WHAT YOU NEED TO DO -
Count how many lines in the entries below hold the string "pixels", and respond with that number only.

■ ■ ■ ■

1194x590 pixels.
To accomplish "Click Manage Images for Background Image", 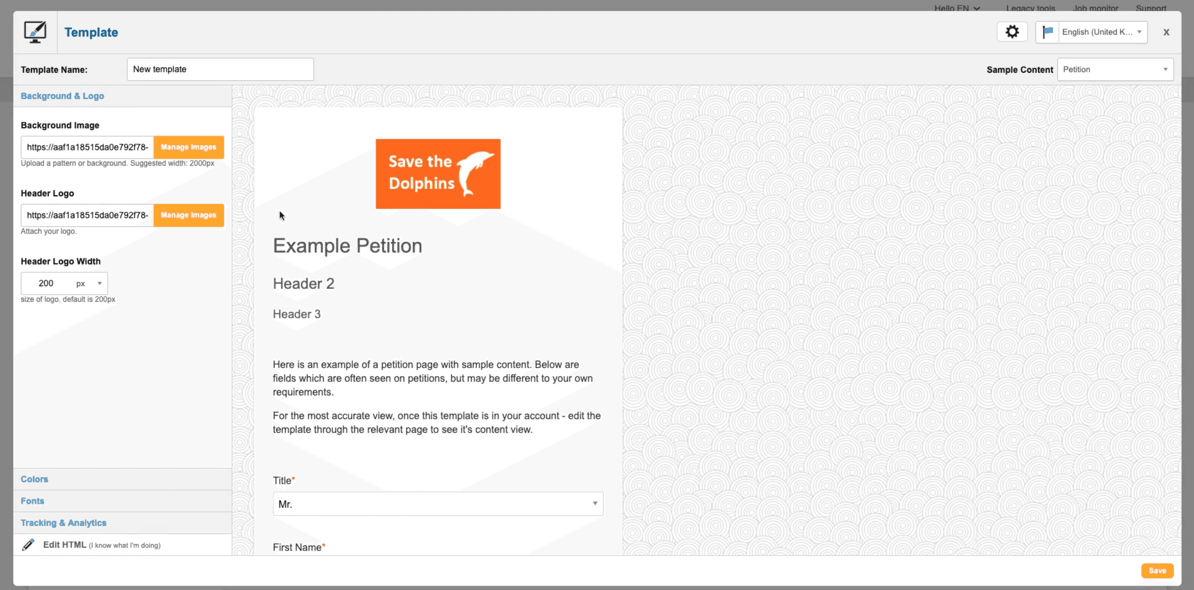I will (x=188, y=147).
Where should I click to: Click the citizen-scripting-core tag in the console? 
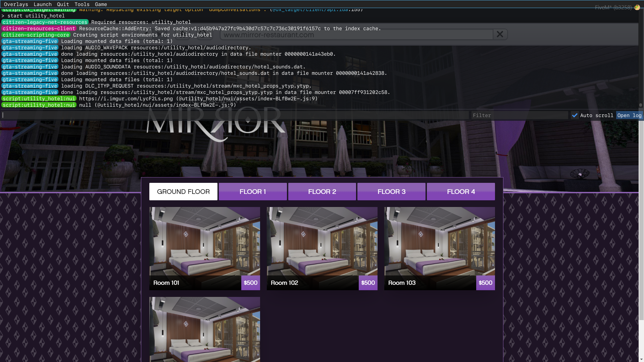(36, 35)
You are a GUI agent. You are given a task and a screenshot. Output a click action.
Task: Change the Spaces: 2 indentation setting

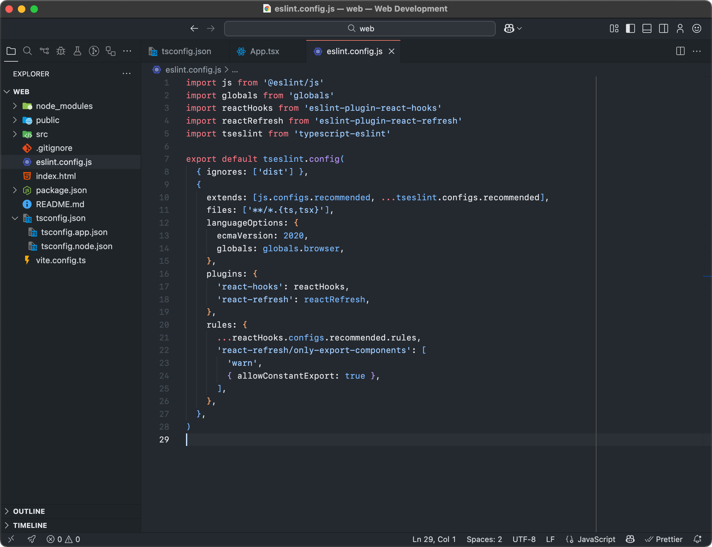(x=484, y=539)
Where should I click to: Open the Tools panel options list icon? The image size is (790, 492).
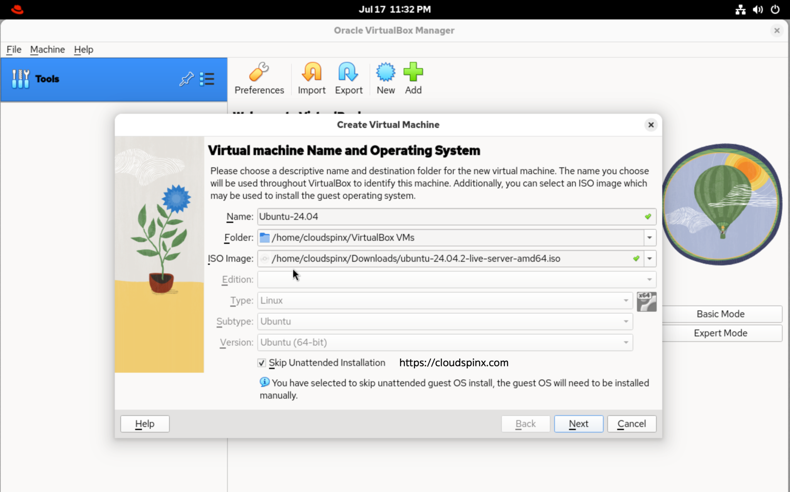coord(208,79)
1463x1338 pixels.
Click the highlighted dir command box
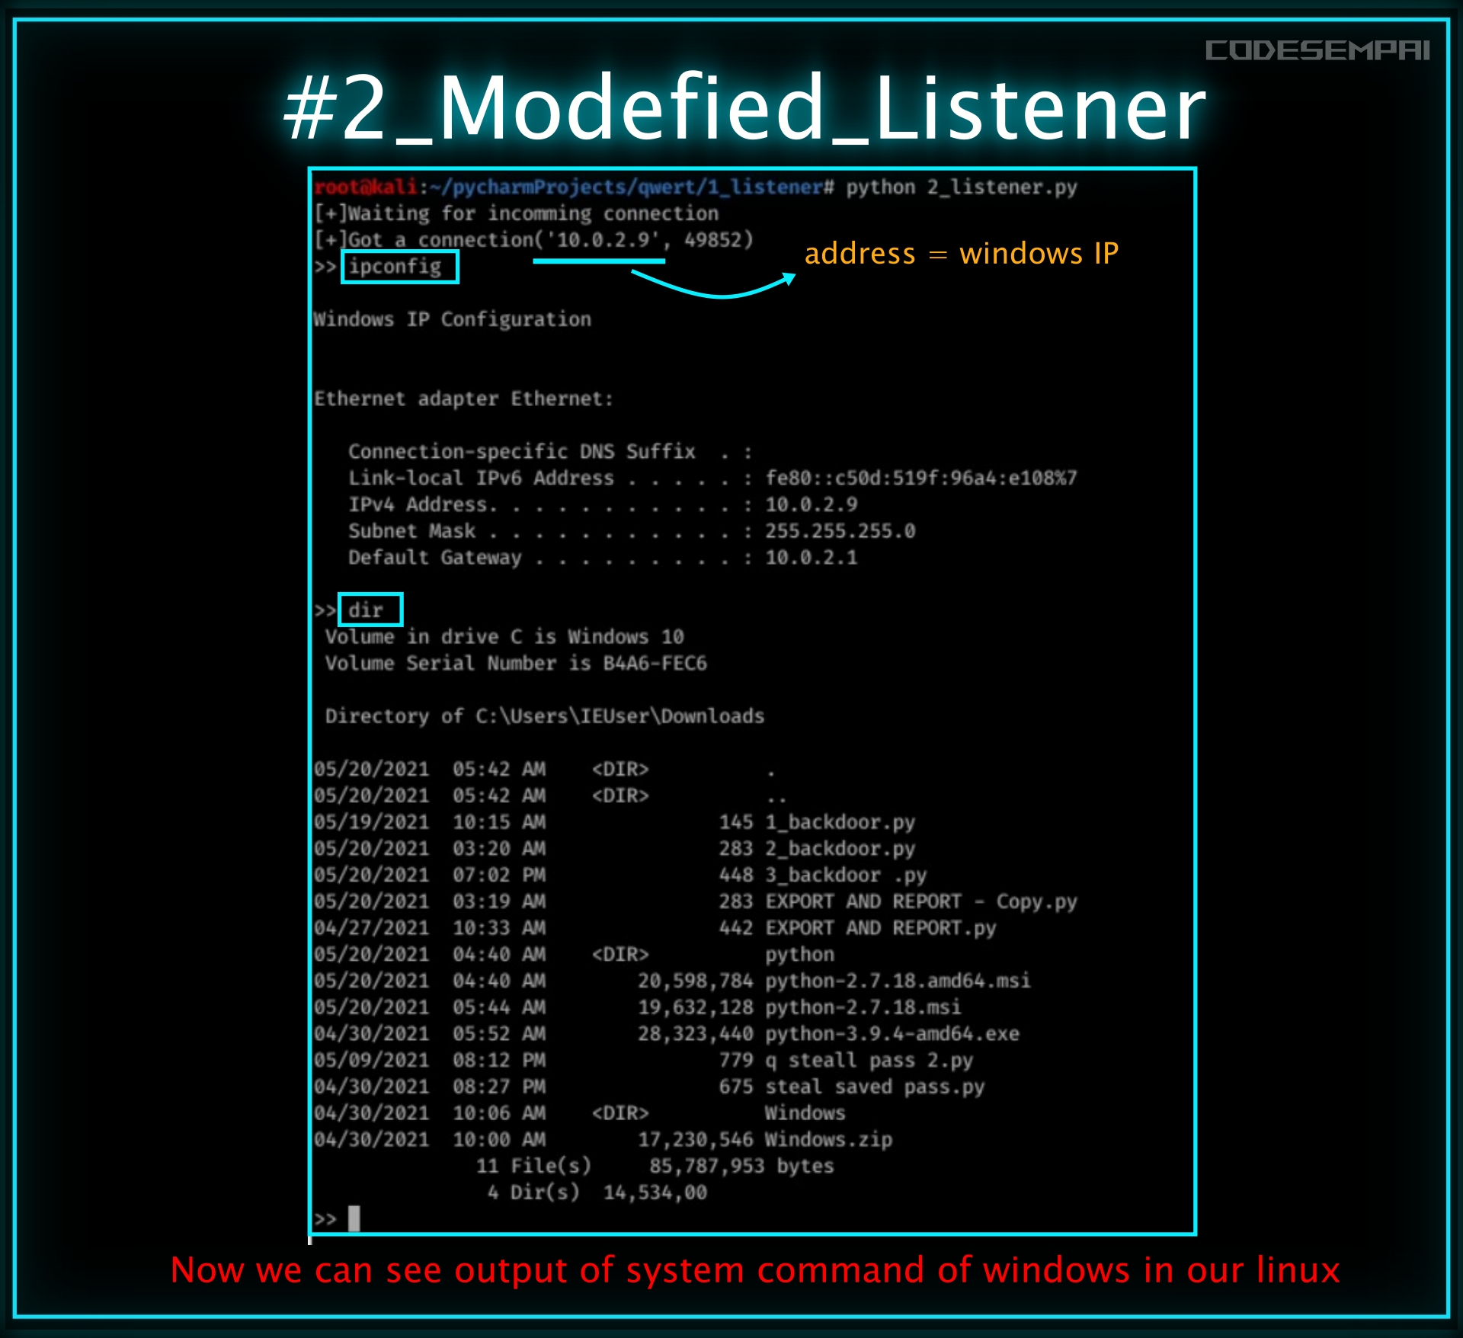tap(370, 610)
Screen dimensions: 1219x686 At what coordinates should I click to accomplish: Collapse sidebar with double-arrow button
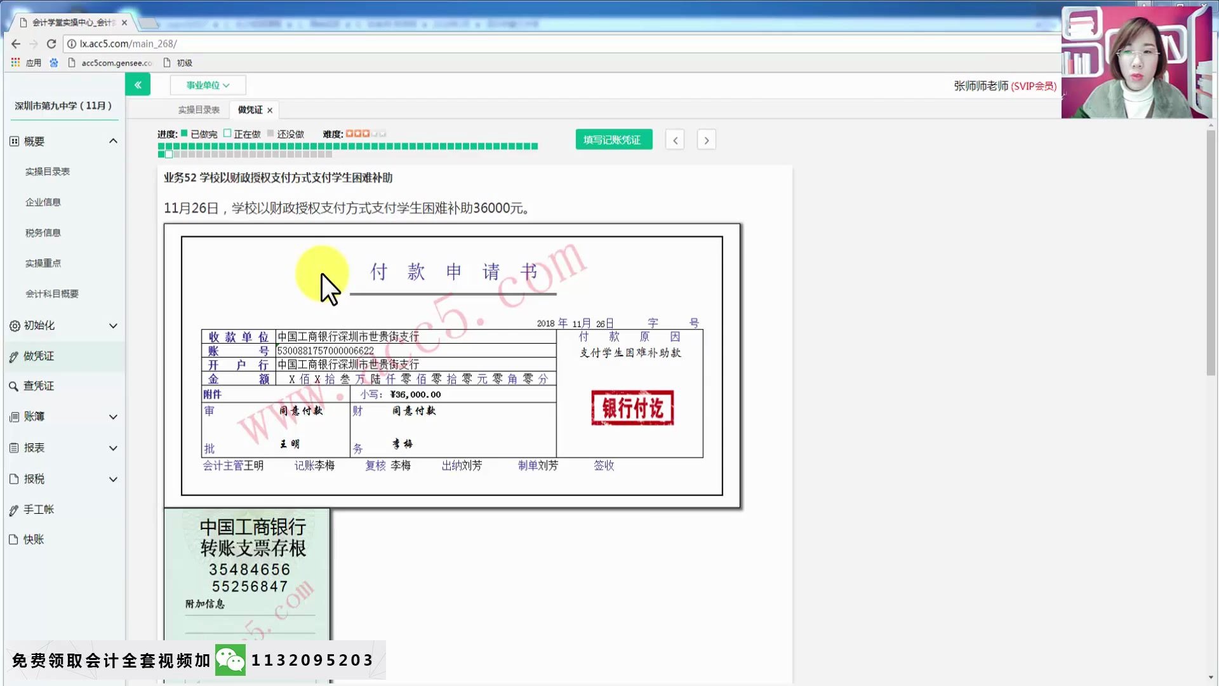pos(138,84)
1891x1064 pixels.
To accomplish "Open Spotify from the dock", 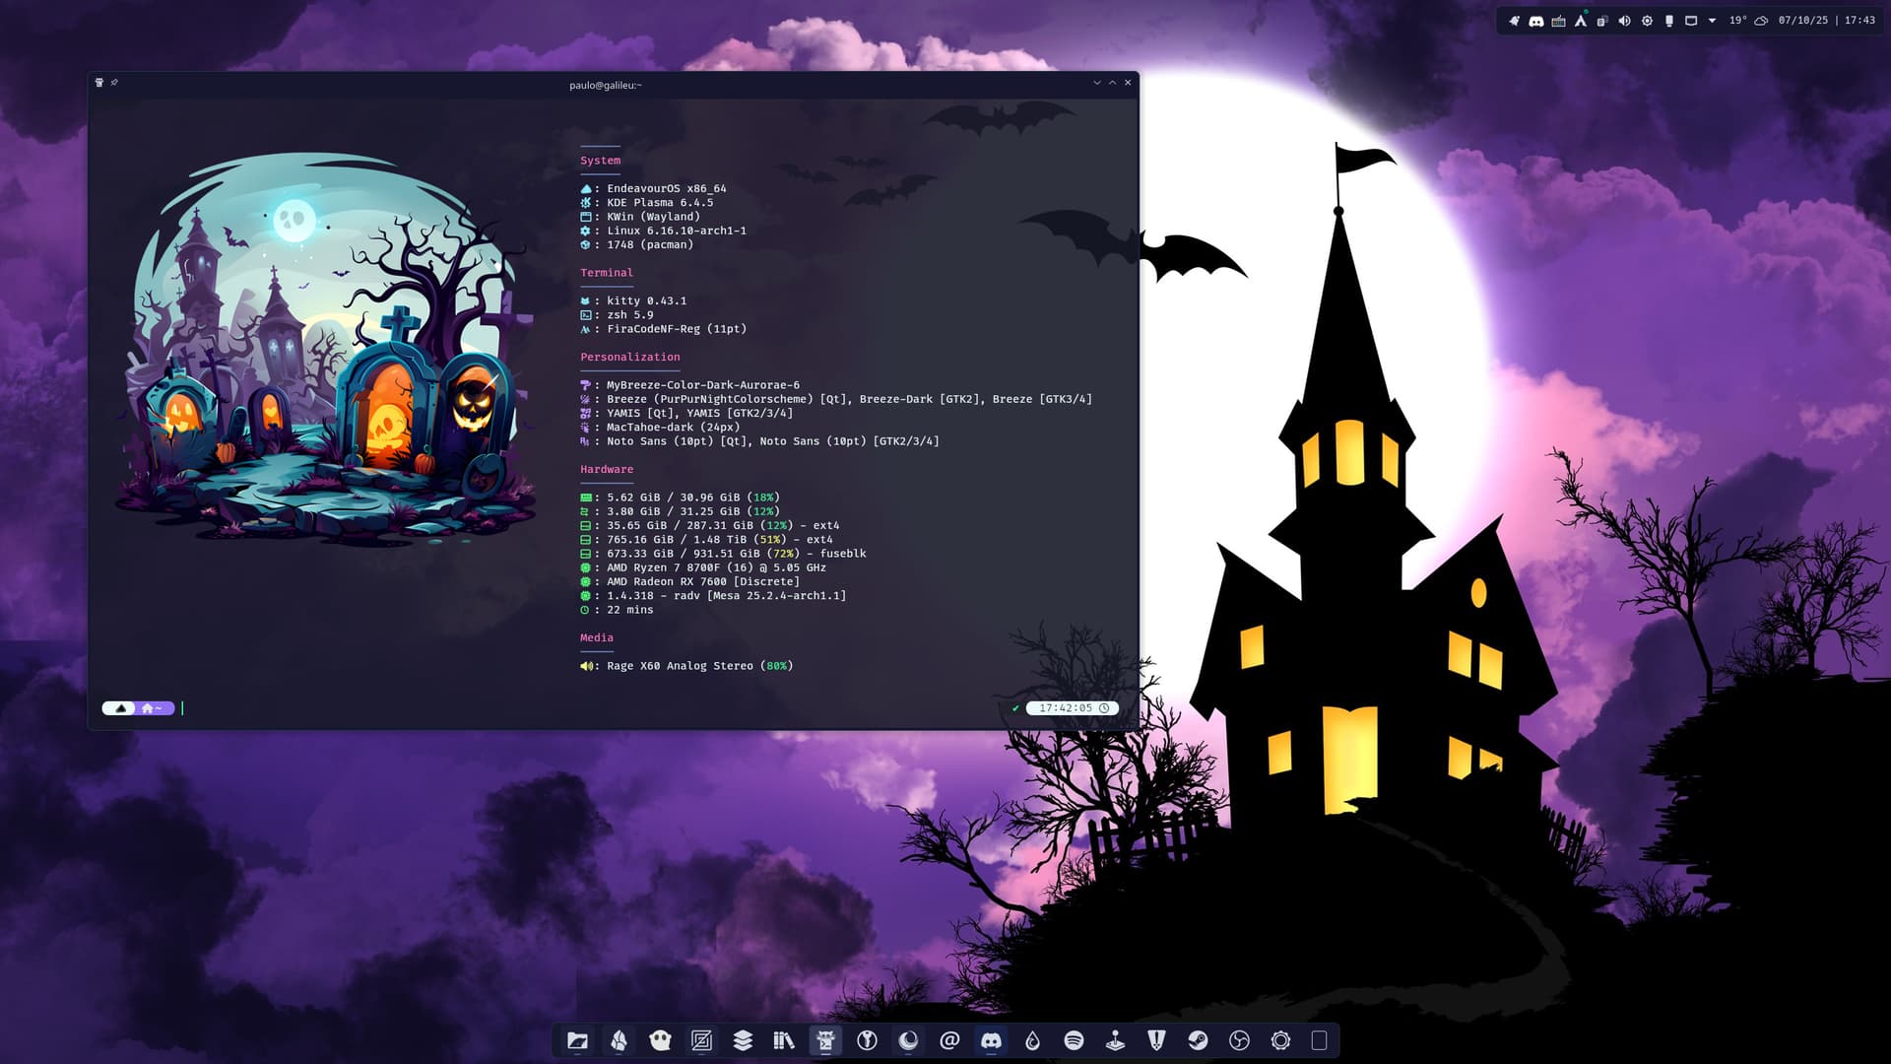I will [1074, 1040].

■ ■ ■ ■

TASK OUTPUT -
3